La alergia a las proteínas de la leche de vaca

 Vaso de leche

Los síntomas no específicos que pueden presuponer una alergia a las proteínas de la leche de vaca son los siguientes: diarrea, palidez, vómitos, eccemas, urticaria, llantos frecuentes, anorexia, etc. Entre el 3 y el 6% de los niños menores de dos años podrían sufrir una alergia a las proteínas de la leche de vaca. En la mitad de los casos, existe un componente familiar, es decir que uno de los padres sea alérgico.

Los síntomas son muy variados y no específicos. Dicho de otra forma, los signos de la alergia a las proteínas de la leche de vaca podrían ser los mismos que los de otras enfermedades.

Por otro lado, las manifestaciones de esta alergia alimenticia pueden ser inmediatos o tardíos, es decir, aparecer entre 48 y 72 horas después de la ingesta de leche. Las proteínas de la leche de vaca, en el origen de la alergia, pueden provenir de las primeras leches de biberón, pero también de la leche materna, durante el tiempo de lactancia en el que la madre hubiera estado bebiendo leche de vaca.

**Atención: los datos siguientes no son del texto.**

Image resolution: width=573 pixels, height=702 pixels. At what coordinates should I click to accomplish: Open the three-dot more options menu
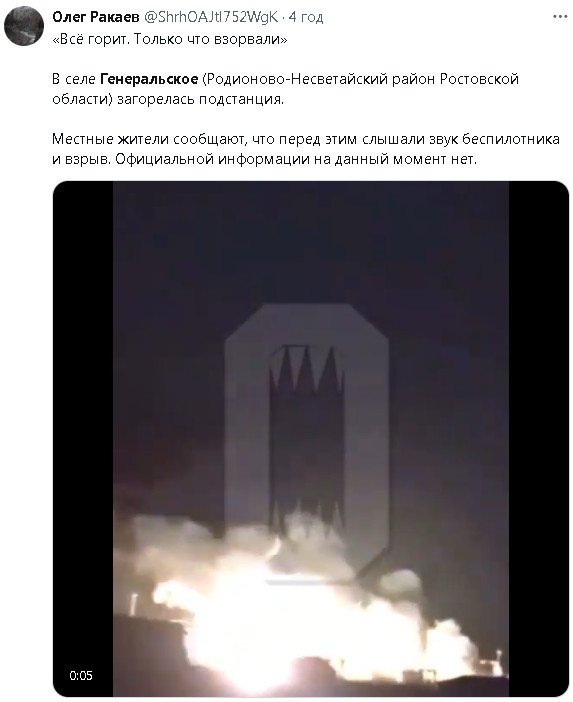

Los síntomas específicos de la alergia

  • Signos cutáneos: eccemas, urticaria, edema, rojez, o palidez de la cara.
  • Signos digestivos: regurgitaciones, náuseas, vómitos, dolores abdominales, diarreas, colitis, estreñimiento, pérdida de peso, anorexia…
  • Signos respiratorios: rinitis persistente, tos silbante, otitis, asma.

Dos tipos de situaciones

El paso de la lactancia materna al primer biberón de leche se acompaña de ciertos problemas: diarreas, palidez, vómitos, eccemas, urticaria… Esta situación permite, generalmente, hacer un diagnóstico más preciso.

Algunos niños presentan disfunciones menos específicas: dolores abdominales, detención del crecimiento, regurgitaciones, diarreas persistentes, lloros frecuentes, perturbaciones del sueño, anorexia… El diagnóstico es más difícil. El procedimiento de actuación es simple: por eliminación.